Segment Start: ENTRIES SUPPLIED

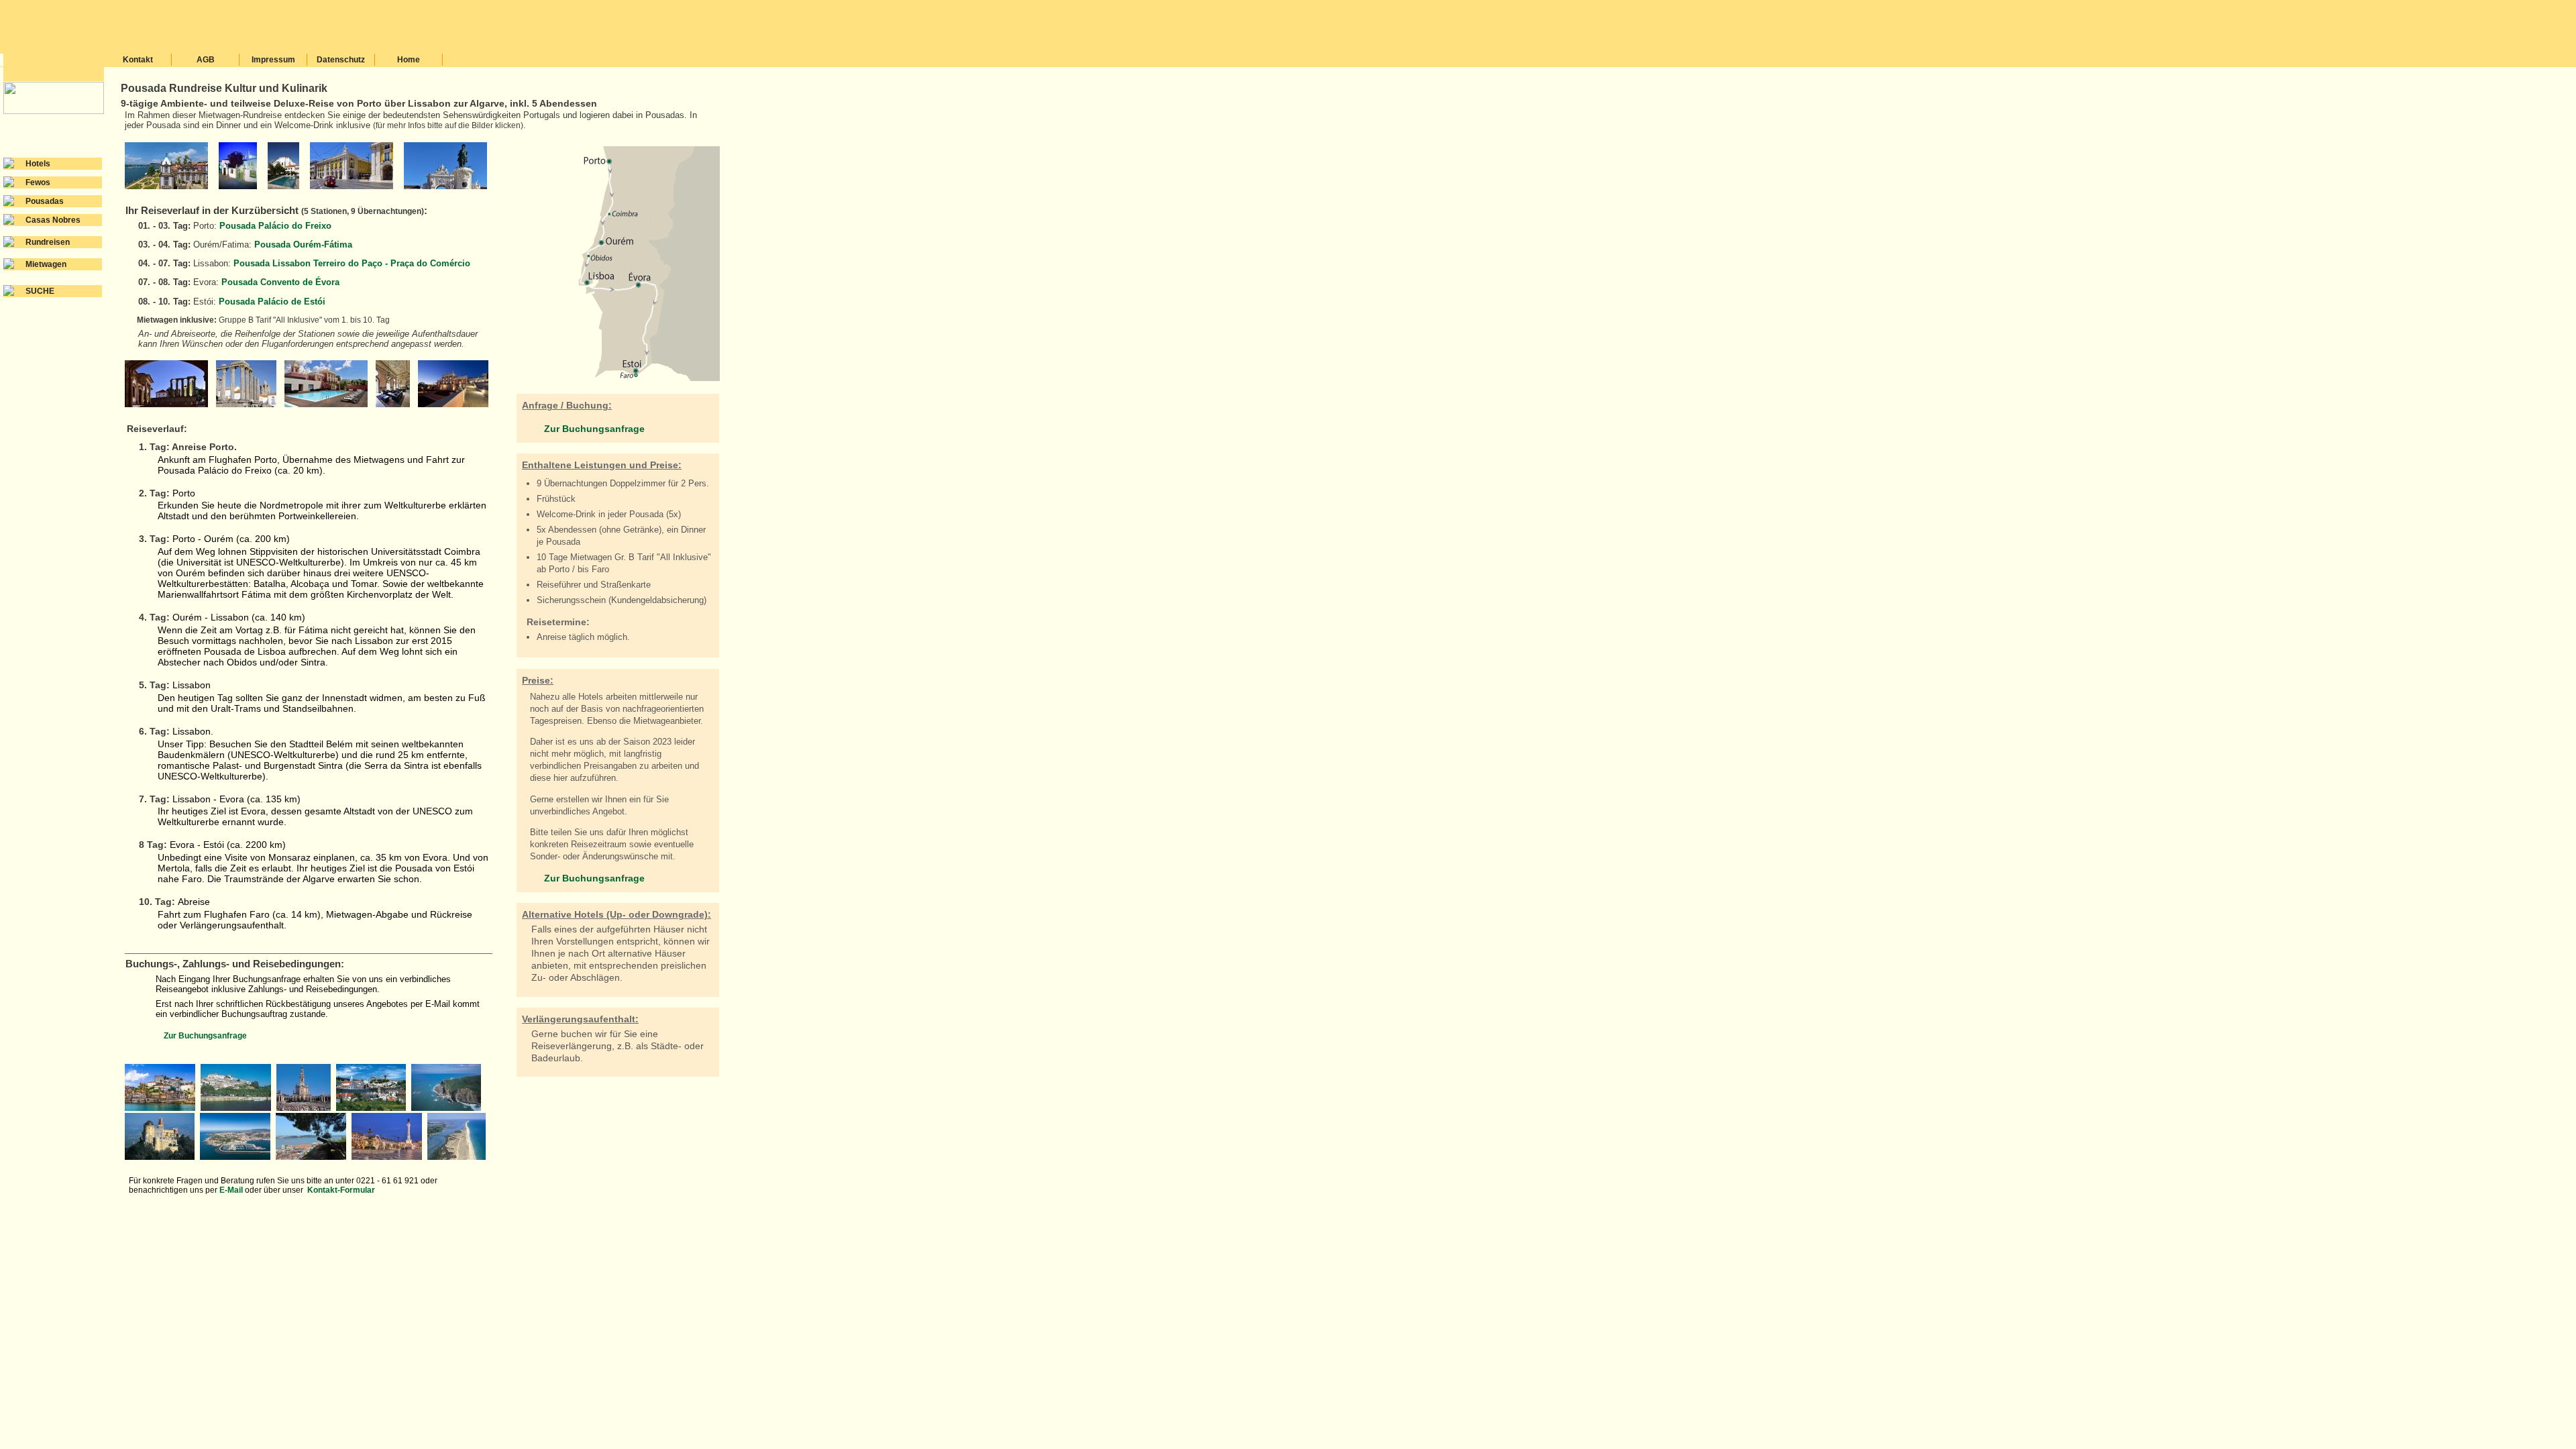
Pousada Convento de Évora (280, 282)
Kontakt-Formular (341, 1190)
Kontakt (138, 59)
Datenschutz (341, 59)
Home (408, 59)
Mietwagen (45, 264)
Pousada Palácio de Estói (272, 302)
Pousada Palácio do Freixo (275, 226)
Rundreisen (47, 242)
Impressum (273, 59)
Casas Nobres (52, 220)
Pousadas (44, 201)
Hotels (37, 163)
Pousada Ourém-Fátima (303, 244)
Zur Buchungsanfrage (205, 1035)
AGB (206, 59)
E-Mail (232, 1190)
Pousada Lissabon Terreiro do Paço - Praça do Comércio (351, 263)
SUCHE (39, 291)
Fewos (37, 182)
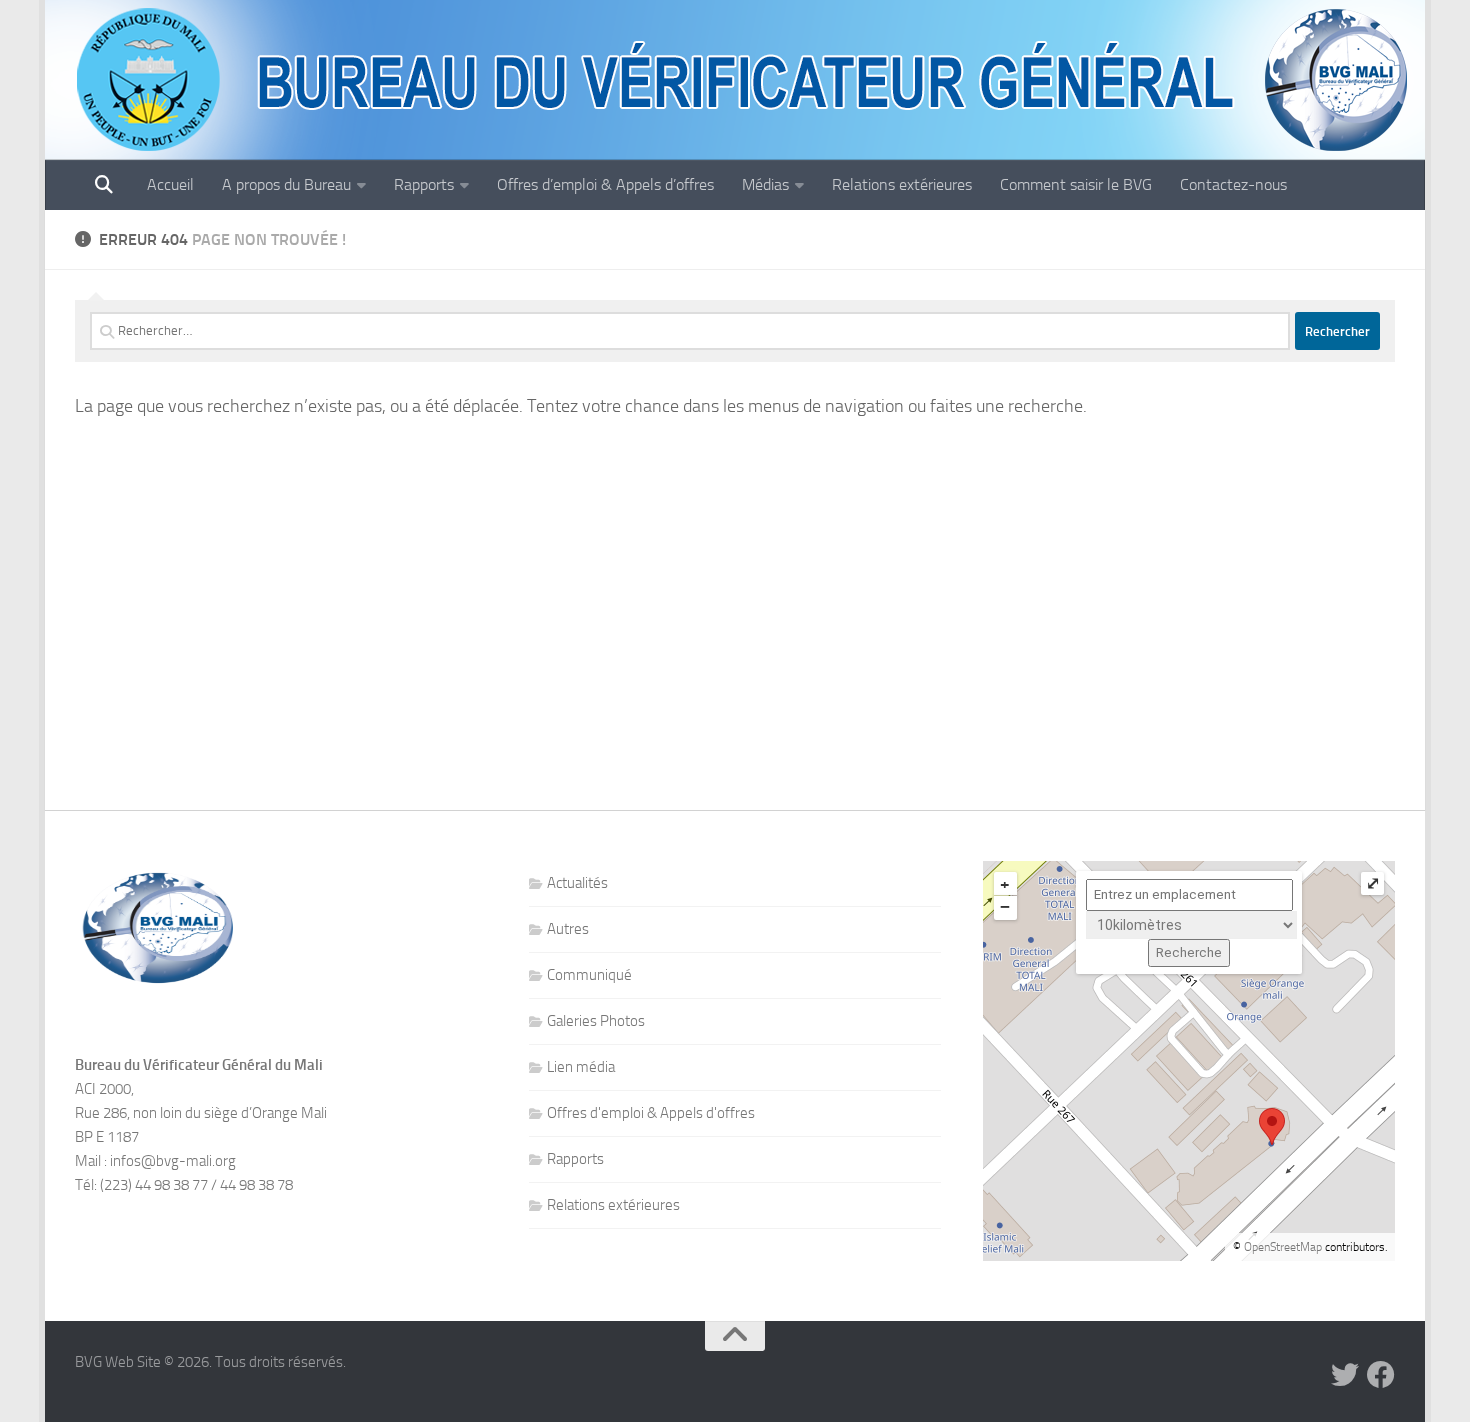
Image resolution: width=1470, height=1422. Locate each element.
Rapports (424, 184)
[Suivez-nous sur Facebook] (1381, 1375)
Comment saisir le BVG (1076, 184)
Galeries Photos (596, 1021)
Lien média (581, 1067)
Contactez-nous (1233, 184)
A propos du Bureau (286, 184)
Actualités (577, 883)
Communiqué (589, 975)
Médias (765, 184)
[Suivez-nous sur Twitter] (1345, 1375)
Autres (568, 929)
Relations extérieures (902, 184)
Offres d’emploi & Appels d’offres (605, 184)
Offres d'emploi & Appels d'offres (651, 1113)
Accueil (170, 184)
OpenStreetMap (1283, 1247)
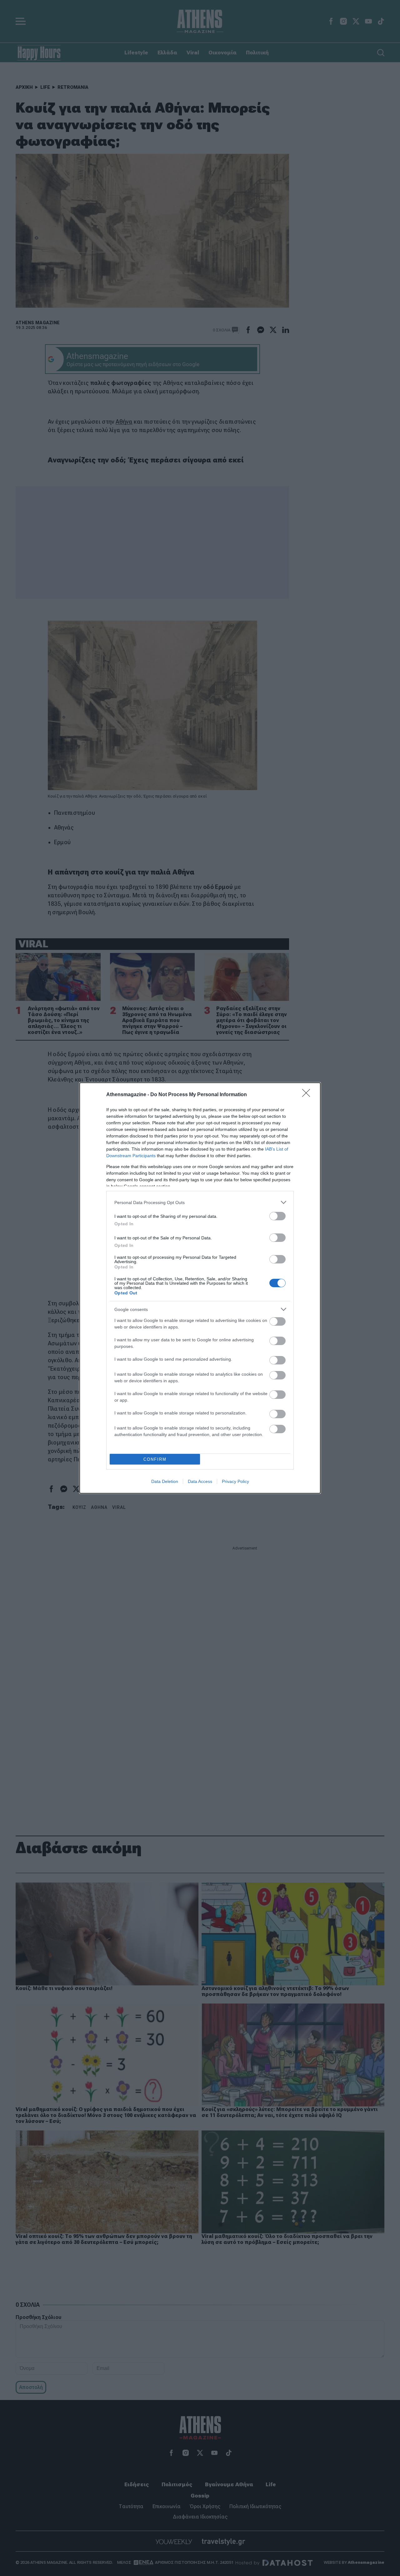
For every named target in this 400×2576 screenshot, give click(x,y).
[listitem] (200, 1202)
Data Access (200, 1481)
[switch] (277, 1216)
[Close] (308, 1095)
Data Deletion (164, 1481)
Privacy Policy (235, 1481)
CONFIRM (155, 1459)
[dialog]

Segment End: ENTRIES SUPPLIED

▶ WHAT YOU NEED TO DO
None of the pictures should appear; copy the rest of the material above exactly.

▶ SOLUTION
Pousada Convento de Évora (280, 282)
Kontakt-Formular (341, 1190)
Kontakt (138, 59)
Datenschutz (341, 59)
Home (408, 59)
Mietwagen (45, 264)
Pousada Palácio de Estói (272, 302)
Pousada Palácio do Freixo (275, 226)
Rundreisen (47, 242)
Impressum (273, 59)
Casas Nobres (52, 220)
Pousadas (44, 201)
Hotels (37, 163)
Pousada Ourém-Fátima (303, 244)
Zur Buchungsanfrage (205, 1035)
AGB (206, 59)
E-Mail (232, 1190)
Pousada Lissabon Terreiro do Paço - Praça do Comércio (351, 263)
SUCHE (39, 291)
Fewos (37, 182)
Image resolution: width=1470, height=1422. Locate each element.
Rapports (424, 184)
[Suivez-nous sur Facebook] (1381, 1375)
Comment saisir le BVG (1076, 184)
Galeries Photos (596, 1021)
Lien média (581, 1067)
Contactez-nous (1233, 184)
A propos du Bureau (286, 184)
Actualités (577, 883)
Communiqué (589, 975)
Médias (765, 184)
[Suivez-nous sur Twitter] (1345, 1375)
Autres (568, 929)
Relations extérieures (902, 184)
Offres d’emploi & Appels d’offres (605, 184)
Offres d'emploi & Appels d'offres (651, 1113)
Accueil (170, 184)
OpenStreetMap (1283, 1247)
For every named target in this 400×2576 screenshot, give click(x,y).
[listitem] (200, 1202)
Data Access (200, 1481)
[switch] (277, 1216)
[Close] (308, 1095)
Data Deletion (164, 1481)
Privacy Policy (235, 1481)
CONFIRM (155, 1459)
[dialog]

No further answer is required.